First, the sedative to calm him down. Probably unnecessary, since it looked like all the fight had left him; maybe he at least caught a buzz on the way out. Next: what the vet very directly described as "a massive overdose of barbiturates."
Before the second shot, though, the vet stopped, said: You know, right now, he can still hear you.
So: lean in. Any famous last words for the trip over the Rainbow Bridge?
I'm really sorry. I love you. Thank you. Thank you. Thank you. You did good. You worked hard. Go get some rest.
I knew he was gone before the vet told me; his tongue had never come out of his mouth like that. No more shivering, no more shaking, no more pain. No more playing, no more scratching, no more spooning. No more anything.
I waited a minute after the vet left, but I didn't really need to. Whatever he was — whatever he'd been to us, been for me — wasn't there anymore. I wrapped his collar around my wrist and drove back to tell the girls it was done.
One thing I think we're getting right is that we're letting the grief unfold and evolve, hit us in waves when it does. We gave away a lot of his stuff: some treats and assorted accessories down in the lobby to be picked through by the dog owners in our building, some of his geriatric diet food and not-chewed-up toys to the shelter. But we didn't just get rid of everything. We're not ready for that.
Liv took his red Kong bone and a picture of the two of them together playing fetch, put them on her windowsill, told us she was going to start praying there every night. We're lapsed Catholic heathens, so I'm not sure exactly how she's praying; I'm pretty sure she's praying for him to come back, though.
Siobhan skipped praying and went straight to deciding that Ghost Lugar was going to sleep with her, because now he wasn't too heavy for the top bunk anymore. Silver linings.
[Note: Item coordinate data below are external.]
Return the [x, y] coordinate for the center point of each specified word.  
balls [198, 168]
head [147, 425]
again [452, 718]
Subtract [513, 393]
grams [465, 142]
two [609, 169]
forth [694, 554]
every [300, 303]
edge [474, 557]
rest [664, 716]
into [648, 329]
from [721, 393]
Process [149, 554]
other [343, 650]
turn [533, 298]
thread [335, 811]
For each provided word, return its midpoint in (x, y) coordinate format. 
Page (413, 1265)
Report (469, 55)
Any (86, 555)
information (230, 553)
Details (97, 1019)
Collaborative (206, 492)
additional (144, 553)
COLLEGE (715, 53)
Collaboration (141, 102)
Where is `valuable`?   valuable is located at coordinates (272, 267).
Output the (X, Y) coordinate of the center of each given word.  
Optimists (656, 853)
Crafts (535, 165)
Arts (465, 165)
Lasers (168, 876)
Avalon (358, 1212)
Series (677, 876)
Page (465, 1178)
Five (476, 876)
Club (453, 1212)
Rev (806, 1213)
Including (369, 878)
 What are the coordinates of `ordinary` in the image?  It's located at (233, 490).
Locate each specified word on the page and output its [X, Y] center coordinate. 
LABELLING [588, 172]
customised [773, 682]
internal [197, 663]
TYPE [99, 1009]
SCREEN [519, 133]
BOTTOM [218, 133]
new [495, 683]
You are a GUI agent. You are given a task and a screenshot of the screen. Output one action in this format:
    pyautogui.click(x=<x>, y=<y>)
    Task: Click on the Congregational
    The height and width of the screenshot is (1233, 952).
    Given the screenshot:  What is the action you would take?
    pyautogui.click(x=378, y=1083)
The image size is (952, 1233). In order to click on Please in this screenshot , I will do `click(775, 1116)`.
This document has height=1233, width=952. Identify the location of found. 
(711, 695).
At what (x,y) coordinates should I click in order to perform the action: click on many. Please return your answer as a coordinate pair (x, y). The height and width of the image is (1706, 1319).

His bed's still laying in the living room, with his collar and his harness laying on it. Whenever someone bumps into it, I hear his tags jingle, and I get this catch in my breath. But then I remember.
I miss having to push him down to the foot of the bed. I miss the way he'd jump up on the bed after I'd set up the podcast shit, and how I'd have to worry he was going to bark or moan or shake his collar and we'd have to stop recording the show. I miss being proud of him when he'd be so good we didn't have to, a perfect silent audience for my bullshit.
I miss him letting the girls lay on him, watching him just kind of sigh beneath them, like one of the animals who got used as household appliances on The Flintstones that would turn to the camera and say, "It's a living." I miss the times he'd get so wild at bedtime that it was impossible to keep the girls from getting riled up, too.
I miss the way that walking him would organize my day, help me organize my head. I miss how Sara would try to get him to come in to the bedroom while I was still watching games, and how he would stop at the door, turn to see me sitting on the couch, and trot back over to join me.
I miss taking pictures of him. I miss taking pictures of us together — just about the only time I really took pictures of me, because it felt like there was something worth looking at, worth remembering.
I miss being out in the neighborhood with him, even when it's cold or rainy or both. I miss the occasional feeling of hilarious invincibility that came with walking a pitbull through Flatbush while blasting Cam'ron or Wu Tang or PUP or whoever in my headphones. (I've been listening to "Sleep in the Heat" a lot. The last two Virtute songs, too. Steer into the skid.) I miss how that invincibility would get punctured when he would get scared by another dog — how I'd grab his harness and hold him close, how I'd tell him that he was all right, that we were going to keep moving.
I miss when he'd keep moving.
I process things by writing about them, but that doesn't always get me anywhere; I wish I had some grand unifying point to arrive at here, but I don't think I do. (Maybe it's that you shouldn't be afraid to adopt an older dog? Yeah, this part sucks, but the stuff before was pretty great. I don't know.)
I'm sure we will get another dog at some point, and I'm sure I'll love that dog a lot, too, because now I know how. I had a Premium Teacher.
Thanks for showing me, Lugar. I'm really sorry. You did good. You worked hard. Go get some rest.